New Mexico’s Republican Party takes the state’s congressional map to trial

The Republican Party in New Mexico is taking the state’s Democratic lawmakers to court over alleged illegal district boundaries.

The trial begins: A three-day trial over New Mexico’s congressional map begins on Wednesday, accusing Democratic lawmakers of crafting illegal district boundaries.
* State Republicans argue that the Democrat-controlled Legislature diluted GOP votes by splitting the conservative southeastern corner of the state into three districts.
* The trial precedes a likely rematch in the 2024 election between Democrat Rep. Gabe Vasquez and Republican incumbent Yvette Herrell.

Gerrymandering allegations: The court will determine whether the redistricting done by Democrats qualifies as “egregious” gerrymandering.
* The New Mexico Supreme Court ruled in January that some partisan gerrymandering is acceptable under the state and US Constitution if it’s not “egregious”, without stating whether the current map is constitutional.
* Lower court will decide on the extent of acceptability of the gerrymandering.

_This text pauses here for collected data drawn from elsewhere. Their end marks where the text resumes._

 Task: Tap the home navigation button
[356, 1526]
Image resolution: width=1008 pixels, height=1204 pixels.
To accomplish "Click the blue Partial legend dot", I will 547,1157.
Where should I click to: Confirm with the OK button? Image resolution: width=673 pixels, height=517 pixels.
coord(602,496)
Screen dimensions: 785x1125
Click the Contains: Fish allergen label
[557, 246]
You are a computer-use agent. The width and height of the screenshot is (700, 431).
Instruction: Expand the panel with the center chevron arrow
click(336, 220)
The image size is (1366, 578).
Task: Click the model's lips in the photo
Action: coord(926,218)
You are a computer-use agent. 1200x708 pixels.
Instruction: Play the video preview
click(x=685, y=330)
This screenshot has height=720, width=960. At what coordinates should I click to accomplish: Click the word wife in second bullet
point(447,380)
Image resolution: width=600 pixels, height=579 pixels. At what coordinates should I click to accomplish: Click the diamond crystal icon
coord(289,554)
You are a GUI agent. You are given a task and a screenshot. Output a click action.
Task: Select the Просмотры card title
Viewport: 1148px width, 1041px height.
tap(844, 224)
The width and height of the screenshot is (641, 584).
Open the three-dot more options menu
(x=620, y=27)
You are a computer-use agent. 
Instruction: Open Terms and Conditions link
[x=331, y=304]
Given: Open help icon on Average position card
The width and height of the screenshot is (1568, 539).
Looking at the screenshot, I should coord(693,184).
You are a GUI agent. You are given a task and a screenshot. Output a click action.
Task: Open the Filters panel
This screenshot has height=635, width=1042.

Legal Arguments: The determination of lawmakers’ intent has been a point of contention.
* The plaintiffs subpoenaed various current and former state legislators for depositions, but Democratic defendants argued for a protective order, claiming legislative privilege.
* Judge Van Soelen ruled that legislative privilege “cannot be held as absolute”, thus lawmakers can testify about their intentions without discussing the legislative process.

What’s next: The bench trial is expected to last through Friday, with the court having until Oct. 6 to resolve the case.